Biologic Basis Of Increased Susceptibility Of Smokers To Pulmonary Infection With Mycobacterium Tuberculosis

Identify a biologic (molecular) basis for the increased susceptibility of cigarette smokers to pulmonary TB (Mtb) by testing the hypothesis that smoking reprograms AM polarization towards a distinct phenotype associated with impaired host defense function against Mtb and that normalization of that phenotype via therapeutic modulation of the Alveolar Macrophage (AM) polarization or smoking cessation can restore the anti-Mtb host defense function of AM.
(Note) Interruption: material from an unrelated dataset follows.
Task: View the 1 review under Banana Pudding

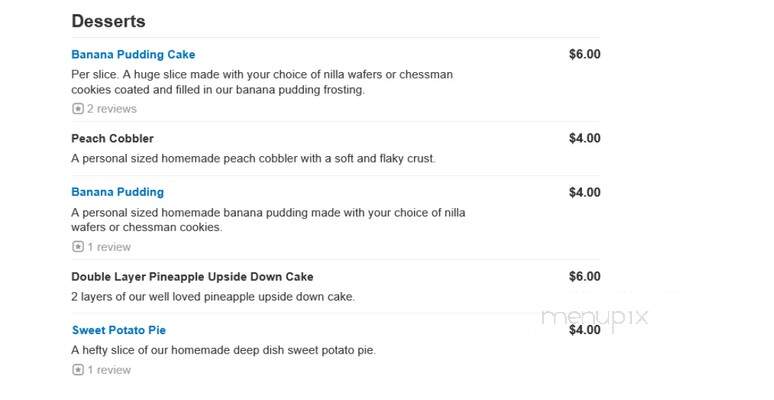Action: coord(109,247)
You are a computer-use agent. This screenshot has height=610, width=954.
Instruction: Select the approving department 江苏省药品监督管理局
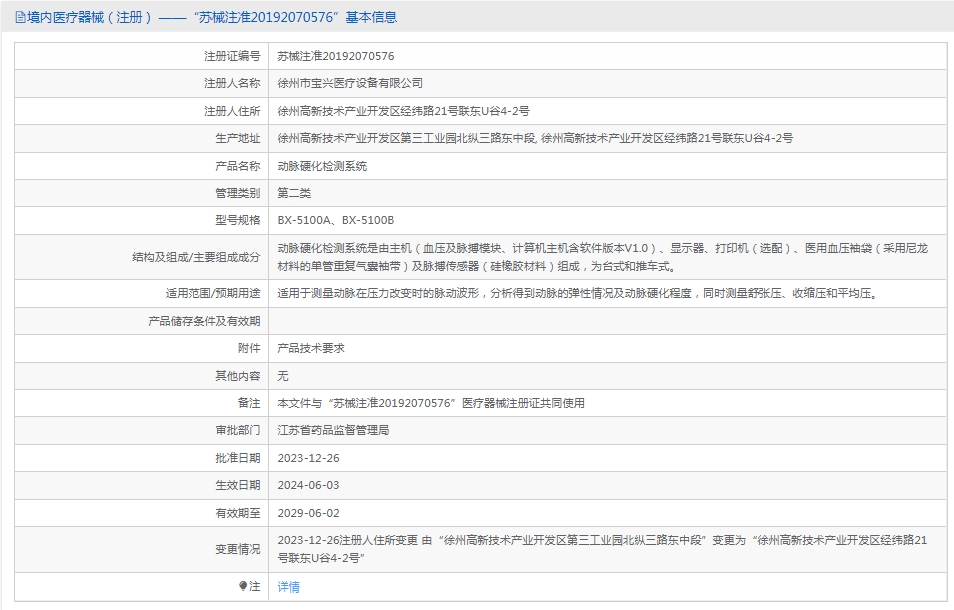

Samples from Non-Smokers with TB, Smokers with TB and Smokers with COPD and TB will be collected in Qatar under JIRB 14-00055. All subjects will be undergoing a clinical bronchoscopy as part of their disease evaluation and will be asked to give additional samples for research. All "in vivo" processing of specimens from subjects with TB will be performed in Qatar. Mycobacterium tuberculosis infection (Mtb) continues to have a detrimental impact of public health worldwide. Based on the epidemiological evidence linking smoking, COPD and Mtb, and our preliminary data we hypothesize that smoking reprograms Alveolar Macrophages (AM) polarization towards a distinct phenotype associated with impaired host defense function against Myobacterium tuberculosis (Mtb) and that normalization of that phenotype via therapeutic modulation of the Alveolar Macrophages (AM) polarization or smoking cessation can restore the anti-Mtb host defense function of AM.